“The strangeness of past is something we can’t escape from, so we might as well embrace and learn from it.”
I’m obsessed with the old-fashioned way of doing things. Then, the culture and style was awfully awesome. Once, I told my mom that I wished we were still in the era when we wrote each other letters. I wasn’t born into that era but I have had heard so many stories my mom had carefully narrated– of the letters, she and first love who died of cold in Italy, wrote to each other. And the ones she had exchanged with my dad while he was in London ( I would later find out my dad even kept a diary).
We had a telephone which was kept in my grandma’s room. Anytime, my mom’s sister who lived in Chicago called, we had to run from our room to hers to receive the calls. I enjoyed picking up the phone and yelling for my mom to come. Of course, technology have relegated “telephones,” and cell phones have taken over our personal homes.
But I’m such an old-fashioned kind of girl, I still craved those old moments. Perhaps, a balance between the past and the now. The past in itself is alluring. And this is reflecting in our style too. The new ‘fad’ of the last two years, this year and probably the many more years to come is the Vintage Phenomena.
The world of fashion is taking references from the past to make statement pieces for the now. Which is what I describe as the ‘Old Skool craze.’ An fusion of the retro with the modern style that had led to the expansion of secondhand as collectible. And have largely coincided the idea of style becoming more accessible and affordable.
The Vintage Style is arguably one of the easily accessible fad. So do you have any clothing laying around the house, riddled by few holes and ravishing rips, now is the time to wear it. I remember the summer holiday I had gone home, and had some of my mom’s old denim skirts cut and ripped to create an in vogue style.
The resurgence of the vintage trend was next to afro wigs, puff sleeves, cluottes, mules and 90s cut jeans. At first, they made appearances in 80s and 90s themed parties and events. I thought it was one of the phases of exclusivity styling. Until I realised it wasn’t and started seeing them pop in street style. How did the once overlooked mules known as ugly now something everyone raved about?
They became unexpectedly chic and versatile. Centuries ago, these shoes were worn as bedroom slippers and not in public. Not until another century when they were made popular, and became the zainest thing a young millennial owns. Everyone wears them, even Carrie Bradshaw wore mules in Sex and the City.
As a teen, I had an ugly mule my dad had purchased for me during one his trips to Cotonou. I didn’t like how noisy the heels were; I couldn’t walk on marble floors without people tilting their head my way. I wore it a few times to church and some outings before I abandoned it. Yet, I find myself loving them this season, though I prefer the open-toe pairs. They can be worn with jeans, skirts, or shorts, even mid and silk dresses. In fact, anything if styled the right way.
Oroma Elewa wearing Gold mules.
Another similar craze is the cluttoes. This was also a massive comeback; and we thought they looked funny while flipping through old photos of our parents, uncles and aunts.

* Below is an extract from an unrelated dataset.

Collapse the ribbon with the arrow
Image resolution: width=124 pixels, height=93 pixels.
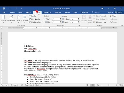[122, 25]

I had a denim culottes I adjusted to become a skinny jean. Then, every teenager had skinny jeans, and I wanted to have one too. Culottes are now my favorite retro-fashion clothing. Love the way they trace every curve of the upper body, and are loose at the ankles. They can be worn with a hat, a shirt, T-shirt, or a sexy top and matched with a mule, boots or high heels. Culottes are designed for church and high class events, or maybe a casual outing requiring a touch of simplicity and class.
Velma rossa wearing Culottes.
The rise of the trend and deep dive into ‘vintage’ phenomena is a fascinating conjunction of the past and present. It has the depth of history and the charm of modernity. Groundbreaking or not? It’s here to stay.